I was on the bus to school a couple of days ago. As the bus approached a stop, I spotted two old ladies waiting, looking expectantly toward the bus as it chugged toward them. That, apparently, was the bus they were waiting to catch. As is the norm here, they patiently waited for those alighting from the bus to do so before attempting to get on. (Anybody familiar with the scene of crowds rushing to enter a still-moving yellow-and-black striped minibus, while half of the passengers inside struggle to get off amidst the mayhem?) Anyway, the ladies must not have been familiar with the route, because they paused to clarify their direction with the driver. It turned out they had the wrong bus, and in a brief exchange that lasted less than sixty seconds, a hundred and one things came into focus for me.

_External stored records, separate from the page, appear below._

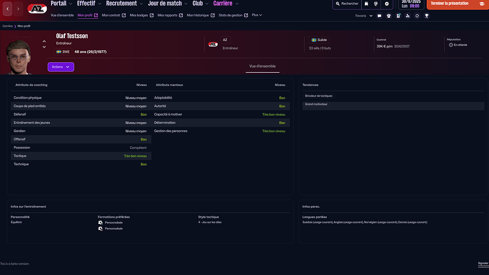Click the shirt shortcut icon

389,16
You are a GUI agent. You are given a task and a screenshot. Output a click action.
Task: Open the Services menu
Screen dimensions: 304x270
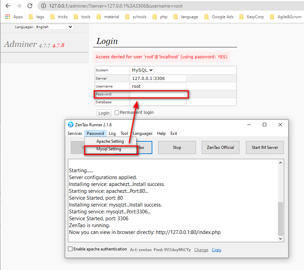(x=74, y=133)
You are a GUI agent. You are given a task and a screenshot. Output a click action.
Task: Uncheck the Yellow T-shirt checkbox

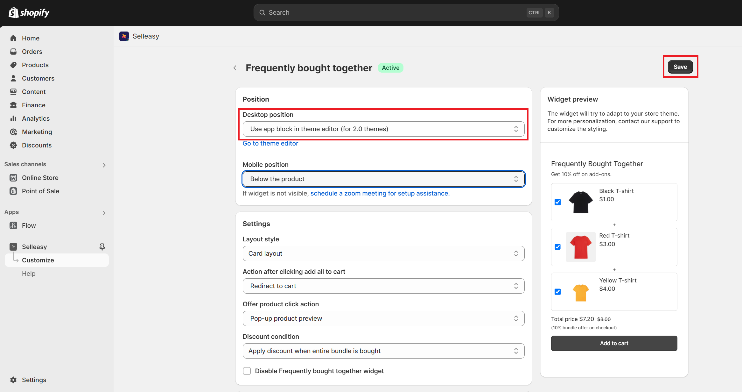pyautogui.click(x=557, y=292)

I was sitting somewhere in the middle of the long bus, so I couldn't quite catch every word of the conversation up front. However, I didn't need to hear it to know that it was a pleasant one indeed. A very polite one. The driver patiently, in a normal tone of voice, explained to the ladies that this was not their bus, and gave them detailed directions to where they would catch the correct bus. The ladies obviously appreciated the time and effort he took to help them out, and they were literally smiling their thanks to him. As they got off the bus and went on their way, they turned back to wave more thanks to the driver. Overall, the whole episode made a very positive impression on me.
Instantly I recollected my experiences with danfoe drivers (those with the yellow-and-black striped minibuses) in Lagos, Nigeria. Being an experienced danfoe passenger, I have witnessed all sorts. Shouting matches between driver and passenger; insult-hurling between driver and conductor; fits of argument between conductor and passenger; heated brawling between passenger and passenger; the works. Sitting there on the bus 17 to Nottingham City, my mind reconstructed the incident I had just witnessed between a danfoe driver and any two people looking for the bus to Shangisha under the sweltering Lagos sun. Sweating profusely beneath the merciless heat and tired from wandering aimlessly round the bus park, they would eventually sum up the courage to ask the nearest danfoe driver/conductor for directions - not very politely, I might add. Of course, the reaction from the driver/conductor will vary from person to person, depending on a range of factors. For the purpose of illustration I'm just going to paint pictures of the possible best case and worst case scenarios.
Best case: The driver sizes up the two wanderers, his face void of all expression. Then, deciding that he can spare them some of his precious time and breath, he lazily points the way to them. The two manage a 'thank you' between them; at least they got off relatively easy. Worst case: The conductor reluctantly breaks off the noisy conversation he's been having with the conductor of the next bus to listen to the wanderers' tale. It's not quite clear if he's really paying attention to what they're asking, or if he just wants to dismiss them as quickly as possible so he can carry on his idle conversation. He flippantly, somewhat rudely, tells the wanderers he has no idea where the bus going to Shangisha might be 'loading', and promptly turns away to continue with his very important conversation. The wanderers take the hint and walk off, wondering if asking the groundnut seller hawking her wares between buses might yield better results. Of course, saying thank you to the conductor is not even an option in this case.
My heart has often bled at the way we treat ourselves in Nigeria, our motherlan'. The general unspoken rule seems to be that you don't have to treat with respect people you don't know. I see this rule played out almost everywhere I go: on the danfoe bus; in the cornershop across the road from my house; in the banking hall of 'customer-friendly' banks; everywhere. In my opinion, most of us have little or no regard for the 'human-ness' of others. Respect doesn't start and stop at calling your next-door neighbour 'Aunty Caro' or 'Uncle Joe', just because they're a couple of years older than you are. After all, what's the point in making a statement like, 'Aunty Caro, your head no correct'? You get my point.
Respect transcends age barriers, class, status, job description, family ties, relationships. Respect at its highest level reckons with everybody it comes across, just because people are who they are. When you can treat an absolute stranger with the same level of dignity you accord your best friend, then you have respect. When citizens of a country can break past all barriers to reckon with one another and treat each other politely and respectfully, that country is on the road to deliverance. Naturally, the country I have in mind as I speak is none other than Nigeria.
My submission is this: the sign of a country's civilisation is not in her wealth, her fame, her military might or even the degree of technological advancement she can boast of. In my observation, the true sign of a country's civilisation is the politeness, or mutual respect, shown by one citizen to another. That is what gives meaning and dignity to our fragile human existence. It is the antidote to the apathy that preys on our national consciousness and strips us of our collective identity. It is the ultimate sign of any country's coming of age, the very height of any people's civilisation. It is spelt R-E-S-P-E-C-T.